I’d always recommend using services initially, such as the excellent Direct Dimensions. They can advise you on the right technology or technologies that you would need. You can then test if the output was sufficient for your application. Only then would I try to rent scanning equipment and, subsequently, once I’ve actually tried it, I’d purchase the relevant scanner.
You should also orient yourself on the relevant fixing software for your output needs. I’ve rarely seen people less happy with anything than their 3D scanners. If you buy the wrong one, it could be useless to you. So, take the time to explore the alternatives.
A more expensive scanner will tend to work better, require less manual labor, and have a higher resolution. It’s important to take the entire process into account from a cost and usability perspective. Some scans may cost you an entire day: do you have the personnel or time for that?
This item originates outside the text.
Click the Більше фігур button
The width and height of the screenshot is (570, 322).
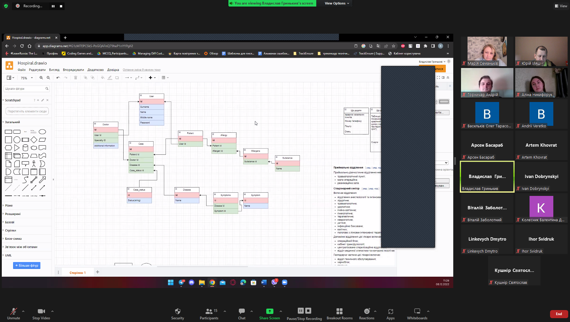point(27,266)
If your engineer is $100 per hour, does it make sense to make her spend three more hours per week scanning something and should you, therefore, get a more powerful system? Some of these scanners can go for $40,000 or over $100,000, but may end up being worth it because they alone can do what you need or because they will save you mountains of time. You can also get them for around $200, but with scanning, the lower-end solutions often require a lot of manual labor.